26 dezembro 2008

Crises correm ao vento...

"Feliz, quem sabe, o vento...", fotografia de J. Pedro Martins

Estranho-me toda vez que deixo meu blog de lado, tomado por outras tarefas ou até mesmo por dificuldades para pautar a escrita, os temas, a prioridade de eventos em minha vida - e no mundo imenso da cultura socialista, é claro. De todo o modo, tive realmente pouco tempo bom (e para escrever por aqui quero o melhor de meus dias e noites, e não apenas o que resta deles), pouca atmosfera literária, poética, acadêmica, para me dedicar com amor e desprendimento ao "Espaço" nas últimas semanas.

2008 foi um ano tenso, repleto de crises e momentos de incerteza na política, na economia, nos cenários locais e globais.

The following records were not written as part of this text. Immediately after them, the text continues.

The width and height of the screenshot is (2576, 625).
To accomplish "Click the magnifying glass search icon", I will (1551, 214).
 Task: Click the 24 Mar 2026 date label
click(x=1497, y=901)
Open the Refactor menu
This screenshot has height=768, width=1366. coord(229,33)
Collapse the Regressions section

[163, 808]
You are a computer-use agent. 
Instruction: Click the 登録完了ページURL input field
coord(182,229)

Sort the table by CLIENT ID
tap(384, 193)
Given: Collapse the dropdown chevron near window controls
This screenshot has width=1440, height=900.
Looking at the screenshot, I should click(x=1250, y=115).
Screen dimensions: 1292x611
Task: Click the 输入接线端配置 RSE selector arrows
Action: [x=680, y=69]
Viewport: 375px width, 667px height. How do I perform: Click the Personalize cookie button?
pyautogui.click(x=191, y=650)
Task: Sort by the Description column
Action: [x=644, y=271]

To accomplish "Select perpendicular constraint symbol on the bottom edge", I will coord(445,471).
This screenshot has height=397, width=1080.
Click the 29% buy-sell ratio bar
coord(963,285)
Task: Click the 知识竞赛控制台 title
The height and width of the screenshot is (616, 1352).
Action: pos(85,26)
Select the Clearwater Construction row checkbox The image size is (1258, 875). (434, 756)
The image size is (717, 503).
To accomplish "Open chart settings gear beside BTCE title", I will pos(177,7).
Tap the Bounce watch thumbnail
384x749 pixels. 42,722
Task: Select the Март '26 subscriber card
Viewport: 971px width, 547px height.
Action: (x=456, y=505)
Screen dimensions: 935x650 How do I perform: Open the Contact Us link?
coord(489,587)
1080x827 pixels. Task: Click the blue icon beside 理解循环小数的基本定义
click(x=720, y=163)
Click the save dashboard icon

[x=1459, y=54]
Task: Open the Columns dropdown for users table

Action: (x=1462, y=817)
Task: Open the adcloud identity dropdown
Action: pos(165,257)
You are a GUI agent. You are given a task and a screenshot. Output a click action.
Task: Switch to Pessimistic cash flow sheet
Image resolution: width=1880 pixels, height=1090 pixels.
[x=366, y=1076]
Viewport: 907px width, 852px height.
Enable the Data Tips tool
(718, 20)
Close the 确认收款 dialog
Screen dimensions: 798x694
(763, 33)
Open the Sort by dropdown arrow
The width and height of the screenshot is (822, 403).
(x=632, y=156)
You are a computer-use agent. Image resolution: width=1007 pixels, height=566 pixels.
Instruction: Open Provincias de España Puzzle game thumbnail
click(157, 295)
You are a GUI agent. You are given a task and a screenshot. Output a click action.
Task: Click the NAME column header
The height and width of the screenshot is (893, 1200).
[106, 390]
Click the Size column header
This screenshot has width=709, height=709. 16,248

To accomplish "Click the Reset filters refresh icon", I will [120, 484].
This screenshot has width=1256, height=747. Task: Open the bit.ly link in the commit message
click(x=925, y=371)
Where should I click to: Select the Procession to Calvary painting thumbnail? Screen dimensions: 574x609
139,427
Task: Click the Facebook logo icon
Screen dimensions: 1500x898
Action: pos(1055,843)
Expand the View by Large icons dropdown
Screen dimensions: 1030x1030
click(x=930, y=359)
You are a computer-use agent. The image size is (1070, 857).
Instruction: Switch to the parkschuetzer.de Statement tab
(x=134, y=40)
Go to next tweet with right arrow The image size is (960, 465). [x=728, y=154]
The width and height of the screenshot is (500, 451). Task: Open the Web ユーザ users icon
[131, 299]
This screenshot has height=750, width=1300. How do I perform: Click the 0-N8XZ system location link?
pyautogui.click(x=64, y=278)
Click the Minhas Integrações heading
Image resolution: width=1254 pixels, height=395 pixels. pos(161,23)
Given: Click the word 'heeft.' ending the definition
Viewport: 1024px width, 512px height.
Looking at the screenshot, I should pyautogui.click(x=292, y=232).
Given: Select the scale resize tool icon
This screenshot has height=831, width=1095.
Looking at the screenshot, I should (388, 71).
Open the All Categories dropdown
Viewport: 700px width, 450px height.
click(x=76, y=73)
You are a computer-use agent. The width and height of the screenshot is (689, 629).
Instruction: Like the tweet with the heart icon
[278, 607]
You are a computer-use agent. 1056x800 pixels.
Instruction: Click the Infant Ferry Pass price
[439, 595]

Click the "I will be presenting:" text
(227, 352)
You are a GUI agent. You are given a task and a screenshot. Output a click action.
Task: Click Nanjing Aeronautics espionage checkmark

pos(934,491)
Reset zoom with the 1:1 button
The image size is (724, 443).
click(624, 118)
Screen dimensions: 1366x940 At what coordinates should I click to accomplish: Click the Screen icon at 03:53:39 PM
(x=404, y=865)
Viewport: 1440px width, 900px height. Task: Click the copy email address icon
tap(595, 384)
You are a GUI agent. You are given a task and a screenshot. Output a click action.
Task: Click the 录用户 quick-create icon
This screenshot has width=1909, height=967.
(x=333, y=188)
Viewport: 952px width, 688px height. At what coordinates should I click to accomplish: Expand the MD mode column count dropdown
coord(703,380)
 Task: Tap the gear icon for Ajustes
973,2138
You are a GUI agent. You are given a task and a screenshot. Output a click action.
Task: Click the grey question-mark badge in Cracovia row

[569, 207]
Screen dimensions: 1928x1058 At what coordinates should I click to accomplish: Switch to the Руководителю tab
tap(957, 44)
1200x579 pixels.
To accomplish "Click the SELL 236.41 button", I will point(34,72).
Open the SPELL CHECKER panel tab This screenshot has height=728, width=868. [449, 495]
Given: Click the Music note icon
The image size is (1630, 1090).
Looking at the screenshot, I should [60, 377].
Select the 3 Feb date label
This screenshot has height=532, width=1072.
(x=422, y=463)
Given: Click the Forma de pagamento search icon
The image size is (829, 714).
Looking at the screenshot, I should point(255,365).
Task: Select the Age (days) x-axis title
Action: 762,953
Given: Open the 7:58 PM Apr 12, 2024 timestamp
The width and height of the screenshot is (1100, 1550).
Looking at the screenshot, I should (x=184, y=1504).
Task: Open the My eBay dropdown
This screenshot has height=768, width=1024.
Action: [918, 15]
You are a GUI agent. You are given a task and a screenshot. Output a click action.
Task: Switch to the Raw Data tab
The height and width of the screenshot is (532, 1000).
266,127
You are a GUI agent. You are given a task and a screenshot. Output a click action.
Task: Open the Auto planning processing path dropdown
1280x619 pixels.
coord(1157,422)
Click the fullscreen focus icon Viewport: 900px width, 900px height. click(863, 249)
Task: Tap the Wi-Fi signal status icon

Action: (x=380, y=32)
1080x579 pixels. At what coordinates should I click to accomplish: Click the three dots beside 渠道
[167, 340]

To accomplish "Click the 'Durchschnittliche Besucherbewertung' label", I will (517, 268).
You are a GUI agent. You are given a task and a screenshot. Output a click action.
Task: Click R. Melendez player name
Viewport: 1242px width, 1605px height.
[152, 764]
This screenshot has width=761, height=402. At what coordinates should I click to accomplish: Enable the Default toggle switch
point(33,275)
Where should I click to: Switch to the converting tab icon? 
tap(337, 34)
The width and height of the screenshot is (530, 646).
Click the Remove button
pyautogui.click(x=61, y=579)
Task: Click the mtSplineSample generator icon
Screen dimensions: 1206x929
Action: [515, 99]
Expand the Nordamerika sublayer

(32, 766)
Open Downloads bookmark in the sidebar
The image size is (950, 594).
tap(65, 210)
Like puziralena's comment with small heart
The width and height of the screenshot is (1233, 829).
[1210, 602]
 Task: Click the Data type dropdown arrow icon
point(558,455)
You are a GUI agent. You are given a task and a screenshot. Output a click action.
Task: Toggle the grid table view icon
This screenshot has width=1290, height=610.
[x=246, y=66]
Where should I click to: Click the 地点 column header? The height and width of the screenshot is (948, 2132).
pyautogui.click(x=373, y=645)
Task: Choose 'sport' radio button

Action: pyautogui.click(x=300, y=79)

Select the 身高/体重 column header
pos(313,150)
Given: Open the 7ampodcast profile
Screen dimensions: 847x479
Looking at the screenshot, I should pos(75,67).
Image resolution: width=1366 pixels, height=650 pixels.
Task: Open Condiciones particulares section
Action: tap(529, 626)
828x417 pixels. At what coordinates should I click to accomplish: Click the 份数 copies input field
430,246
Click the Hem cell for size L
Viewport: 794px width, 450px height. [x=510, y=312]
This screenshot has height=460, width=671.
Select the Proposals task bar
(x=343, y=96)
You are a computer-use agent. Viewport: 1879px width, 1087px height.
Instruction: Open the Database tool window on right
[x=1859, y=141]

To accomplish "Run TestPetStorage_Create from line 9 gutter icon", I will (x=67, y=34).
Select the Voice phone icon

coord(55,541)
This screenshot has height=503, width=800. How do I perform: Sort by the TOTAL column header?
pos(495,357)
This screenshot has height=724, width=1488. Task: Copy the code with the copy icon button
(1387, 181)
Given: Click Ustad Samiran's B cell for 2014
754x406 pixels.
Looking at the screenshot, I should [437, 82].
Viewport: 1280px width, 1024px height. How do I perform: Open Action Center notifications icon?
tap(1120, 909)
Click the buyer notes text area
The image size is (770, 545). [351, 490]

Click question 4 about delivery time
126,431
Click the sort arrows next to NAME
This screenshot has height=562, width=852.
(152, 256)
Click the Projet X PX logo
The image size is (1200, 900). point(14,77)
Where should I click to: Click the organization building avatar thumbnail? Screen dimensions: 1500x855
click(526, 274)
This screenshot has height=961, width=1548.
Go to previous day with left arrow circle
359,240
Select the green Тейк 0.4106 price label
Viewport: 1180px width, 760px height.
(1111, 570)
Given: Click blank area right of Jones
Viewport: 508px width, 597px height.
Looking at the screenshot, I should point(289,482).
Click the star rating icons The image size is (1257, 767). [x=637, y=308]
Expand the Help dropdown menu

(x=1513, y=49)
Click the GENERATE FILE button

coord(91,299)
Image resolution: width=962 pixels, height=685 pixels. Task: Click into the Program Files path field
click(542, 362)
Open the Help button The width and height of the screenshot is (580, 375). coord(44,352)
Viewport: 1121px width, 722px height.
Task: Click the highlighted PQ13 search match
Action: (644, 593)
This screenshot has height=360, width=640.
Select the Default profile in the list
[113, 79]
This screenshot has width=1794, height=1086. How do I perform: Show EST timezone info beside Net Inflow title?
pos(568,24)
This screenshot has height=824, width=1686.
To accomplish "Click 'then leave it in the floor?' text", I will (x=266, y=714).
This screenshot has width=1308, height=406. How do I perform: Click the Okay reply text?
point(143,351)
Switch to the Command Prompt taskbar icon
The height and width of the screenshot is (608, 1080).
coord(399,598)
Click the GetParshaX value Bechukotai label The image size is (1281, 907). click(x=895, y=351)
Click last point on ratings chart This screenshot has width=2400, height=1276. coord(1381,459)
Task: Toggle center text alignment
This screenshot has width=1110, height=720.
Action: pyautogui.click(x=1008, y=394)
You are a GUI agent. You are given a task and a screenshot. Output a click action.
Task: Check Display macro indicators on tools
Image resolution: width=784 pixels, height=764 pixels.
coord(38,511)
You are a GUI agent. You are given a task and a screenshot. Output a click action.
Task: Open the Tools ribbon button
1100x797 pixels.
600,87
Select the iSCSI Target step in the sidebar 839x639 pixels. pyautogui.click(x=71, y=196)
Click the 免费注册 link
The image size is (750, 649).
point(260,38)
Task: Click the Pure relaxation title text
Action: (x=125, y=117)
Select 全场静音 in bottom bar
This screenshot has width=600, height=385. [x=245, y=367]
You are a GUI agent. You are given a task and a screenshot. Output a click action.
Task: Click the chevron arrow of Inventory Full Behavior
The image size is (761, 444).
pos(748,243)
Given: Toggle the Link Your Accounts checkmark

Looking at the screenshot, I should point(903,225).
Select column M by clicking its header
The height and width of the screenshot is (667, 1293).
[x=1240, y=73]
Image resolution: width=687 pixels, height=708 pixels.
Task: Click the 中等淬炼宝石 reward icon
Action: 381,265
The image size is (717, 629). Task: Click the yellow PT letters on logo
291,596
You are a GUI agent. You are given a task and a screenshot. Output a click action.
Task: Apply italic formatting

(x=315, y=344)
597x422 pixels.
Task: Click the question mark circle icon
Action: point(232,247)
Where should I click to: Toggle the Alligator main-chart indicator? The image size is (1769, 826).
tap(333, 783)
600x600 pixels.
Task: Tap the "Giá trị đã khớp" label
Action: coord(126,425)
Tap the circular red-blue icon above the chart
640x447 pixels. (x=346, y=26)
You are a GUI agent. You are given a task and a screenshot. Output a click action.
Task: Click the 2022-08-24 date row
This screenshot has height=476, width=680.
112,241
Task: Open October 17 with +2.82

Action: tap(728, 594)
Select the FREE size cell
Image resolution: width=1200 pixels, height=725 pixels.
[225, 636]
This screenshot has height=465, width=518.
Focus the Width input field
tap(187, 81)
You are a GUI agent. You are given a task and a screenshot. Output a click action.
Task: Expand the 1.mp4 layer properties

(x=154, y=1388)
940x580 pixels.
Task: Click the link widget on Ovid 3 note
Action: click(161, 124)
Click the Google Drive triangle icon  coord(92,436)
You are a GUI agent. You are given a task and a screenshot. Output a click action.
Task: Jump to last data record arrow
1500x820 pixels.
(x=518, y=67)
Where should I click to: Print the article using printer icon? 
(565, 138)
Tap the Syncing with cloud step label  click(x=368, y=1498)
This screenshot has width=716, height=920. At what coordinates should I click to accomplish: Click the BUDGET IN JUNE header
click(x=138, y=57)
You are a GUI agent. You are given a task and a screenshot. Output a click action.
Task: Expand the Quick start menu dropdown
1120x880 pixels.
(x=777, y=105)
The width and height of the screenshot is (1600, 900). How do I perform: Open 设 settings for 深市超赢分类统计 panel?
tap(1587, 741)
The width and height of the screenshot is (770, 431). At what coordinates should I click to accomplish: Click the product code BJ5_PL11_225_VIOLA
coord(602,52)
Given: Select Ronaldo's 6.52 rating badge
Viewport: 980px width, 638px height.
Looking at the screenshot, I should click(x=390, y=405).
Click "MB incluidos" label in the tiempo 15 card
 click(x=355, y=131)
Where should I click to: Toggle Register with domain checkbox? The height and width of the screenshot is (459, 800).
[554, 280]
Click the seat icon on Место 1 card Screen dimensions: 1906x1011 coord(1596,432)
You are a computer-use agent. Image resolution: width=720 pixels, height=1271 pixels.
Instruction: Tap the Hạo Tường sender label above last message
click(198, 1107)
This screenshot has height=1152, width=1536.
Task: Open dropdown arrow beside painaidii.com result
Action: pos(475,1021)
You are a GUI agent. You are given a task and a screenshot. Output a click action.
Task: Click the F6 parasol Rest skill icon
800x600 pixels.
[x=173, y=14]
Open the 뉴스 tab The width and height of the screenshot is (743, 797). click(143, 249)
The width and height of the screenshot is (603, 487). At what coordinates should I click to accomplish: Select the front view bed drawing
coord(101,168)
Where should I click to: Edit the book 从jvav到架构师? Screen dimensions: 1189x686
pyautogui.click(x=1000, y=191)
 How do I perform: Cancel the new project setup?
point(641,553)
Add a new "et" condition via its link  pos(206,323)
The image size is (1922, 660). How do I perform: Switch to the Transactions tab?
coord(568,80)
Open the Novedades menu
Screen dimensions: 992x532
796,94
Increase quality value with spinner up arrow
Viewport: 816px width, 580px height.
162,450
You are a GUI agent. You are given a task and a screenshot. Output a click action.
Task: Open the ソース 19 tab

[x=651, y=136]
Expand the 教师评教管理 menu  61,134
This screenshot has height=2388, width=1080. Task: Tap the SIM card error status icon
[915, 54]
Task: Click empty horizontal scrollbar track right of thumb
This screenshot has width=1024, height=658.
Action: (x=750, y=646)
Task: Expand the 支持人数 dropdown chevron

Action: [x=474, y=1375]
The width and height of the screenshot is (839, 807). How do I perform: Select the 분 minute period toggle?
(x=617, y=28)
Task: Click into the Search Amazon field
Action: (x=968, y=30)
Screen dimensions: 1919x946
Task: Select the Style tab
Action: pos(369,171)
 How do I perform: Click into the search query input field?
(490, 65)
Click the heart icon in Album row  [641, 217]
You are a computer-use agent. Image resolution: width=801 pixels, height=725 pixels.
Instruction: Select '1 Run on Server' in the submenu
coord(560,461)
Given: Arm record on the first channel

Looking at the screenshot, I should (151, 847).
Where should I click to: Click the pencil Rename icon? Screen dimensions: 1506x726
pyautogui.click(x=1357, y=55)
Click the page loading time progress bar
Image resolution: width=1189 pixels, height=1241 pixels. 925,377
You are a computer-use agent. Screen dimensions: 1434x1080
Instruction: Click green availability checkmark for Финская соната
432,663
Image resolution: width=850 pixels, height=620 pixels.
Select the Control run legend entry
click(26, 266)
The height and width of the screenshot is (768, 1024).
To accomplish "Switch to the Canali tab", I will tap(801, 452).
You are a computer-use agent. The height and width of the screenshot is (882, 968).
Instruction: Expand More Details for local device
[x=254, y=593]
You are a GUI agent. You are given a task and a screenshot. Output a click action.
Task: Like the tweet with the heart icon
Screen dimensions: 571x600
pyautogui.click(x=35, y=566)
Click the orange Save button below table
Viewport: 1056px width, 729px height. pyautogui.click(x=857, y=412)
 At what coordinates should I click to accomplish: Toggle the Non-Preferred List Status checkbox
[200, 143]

Para completar a falta de delicadeza desses tempos de tantas mesmices e sandices, tive de viver mais uma das misérias do livre mercado na instituição de ensino que ESCOLHI para trabalhar. Anos e anos vestindo camisa, defendendo um valor, abastecendo certa cultura e... BOOM! As leis do neoliberalismo tosco se apresentam e expõem o que têm de melhor: uma profunda aversão a tudo que cheire igualdade, justiça, liberdade...

Sacudida a poeira, dada a volta por cima (torcendo para que o o clima acadêmico se restabeleça minimamente para que meu trabalho possa se realizar sem maiores transtornos), o bom é saber que um novo ano está para chegar: novo tempo, projetos refeitos, ilusões desfeitas... Como em toda crise, o de esperar é que de tudo vingue uma nova concepção de vida e de mundo. E eu estou desconfiado de verdade que tudo o que ocorreu em 2008 me será (se já não é) muitíssimo bom. Bom paca!

Para o próximo ano (essas coisas já estão em curso) algumas mudanças aqui no blog: um visual mais suave - quem sabe até mais sofisticado! - e uma defesa temática mais voltada para meu portfólio profissional, em SOCIOLOGIA, cinema, fotografia, poesia...

Que os tempos que estão se anunciando tragam paz e milhares de revoluções em nosso coração. Mais do que nunca, estou convencido: no ritmo em que as coisas vão a barbárie nos será o mínimo. Assim, a velha fórmula luxemburguiana é atualíssima: socialismo ou barbárie!